From here we can combine mapping capabilities with reduction.

In [90]:
def map_reduce(mon, f, l):
    return mon.reduce(list(map(f, l)))

We can add this to our class.

In [7]:
class Monoid():
    def __init__(self, mult, unit):
        self.mult = mult
        self.unit = unit
        # Such that the following equations are true
        # self.mappend(x, self.mappend(y, z)) == self.mappend(self.mappend(x, y), z)
        # self.mappend(x, self.unit) == self.mappend(self.unit, x) == x

    def cmult(self):
        return lambda x: lambda y: self.mult(x, y)
    
    def reduce(self, list):
        if list == []:
            return self.unit
        else:
            return self.mult(list[0], self.reduce(list[1:]))

    def map_reduce(self, f, l):
        return self.reduce(list(map(f, l)))

In [102]:
maximum_monoid.map_reduce(len, ["Hi", "Yes", "Hello", "Totally"])

7

There's nothing much interesting to say about it, other than to point out that it maps, then reduces. The fact that the target of the map is a monoid is significant for guaranteeing a sensible answer

A good example of the utility of the map part is in taking means.
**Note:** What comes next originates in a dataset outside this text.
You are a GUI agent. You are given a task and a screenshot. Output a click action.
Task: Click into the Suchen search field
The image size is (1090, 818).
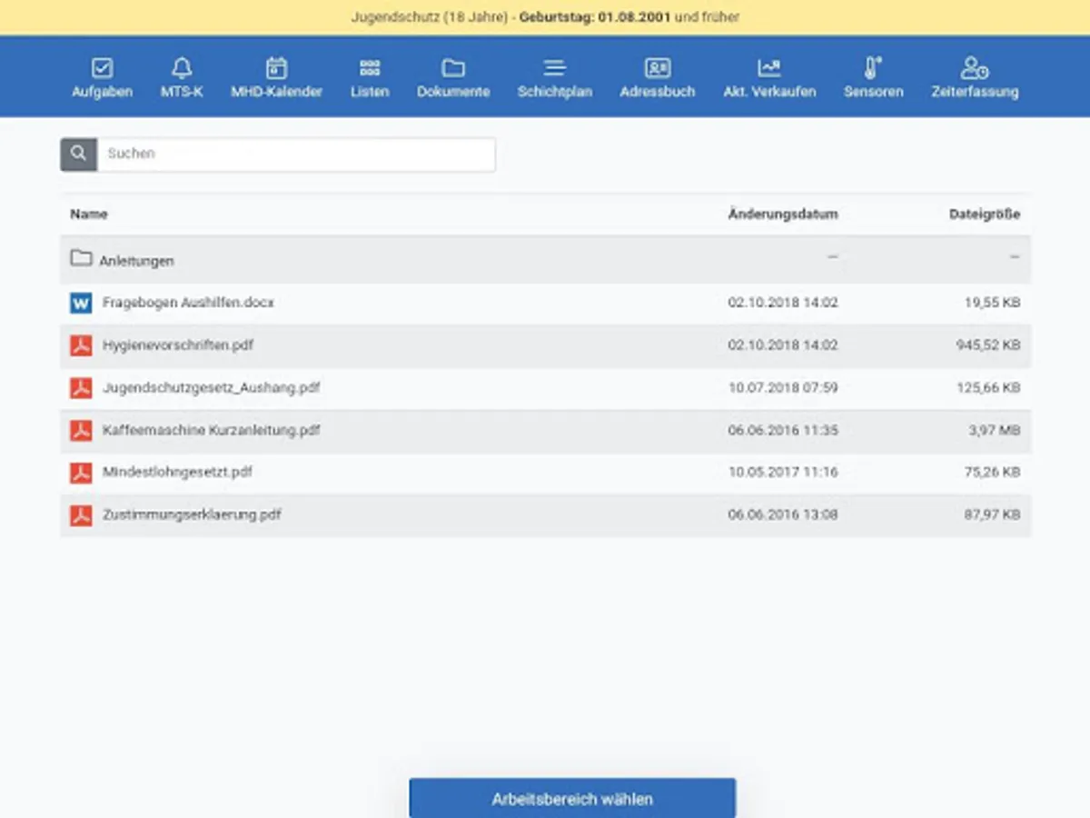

The mean of two numbers is not an associative operation.

In [14]:
from statistics import mean

mean([mean([2,3]), 4])

3.25

In [15]:
mean([2,mean([3, 4])])

2.75

This is simply because the mean doesn't know how many numbers went into calculating its sub-arguments. If we pair a number with the number of numbers used to calculate the mean, we can get an associative mean. 

In [17]:
def amean(a, b):
    (m, mn) = a
    (n, nn) = b
    return ((m * mn + n * nn) / (mn + nn), mn + nn)

In [18]:
amean(amean((2, 1), (3, 1)), (4, 1))

(3.0, 3)

In [19]:
amean((2, 1), amean((3, 1), (4, 1)))

(3.0, 3)

Using map reduce to map `lambda x: (x, 1)` over a list of numbers, we can use `map_reduce` to get a mean.

In [22]:
mean_monoid = Monoid(amean, (0, 0))

mean_monoid.map_reduce(lambda x: (x, 1), [41,6,2,19,32,43,21])

(23.428571428571427, 7)

On large data, there are more complicated optimizations used that diverge from this design pattern for one reason or another. If we were doing work across several servers, the associativity of the operation gaurentees we can do all our work isolated within those servers before combining the answers afterword without jepordizing the validity of our answer.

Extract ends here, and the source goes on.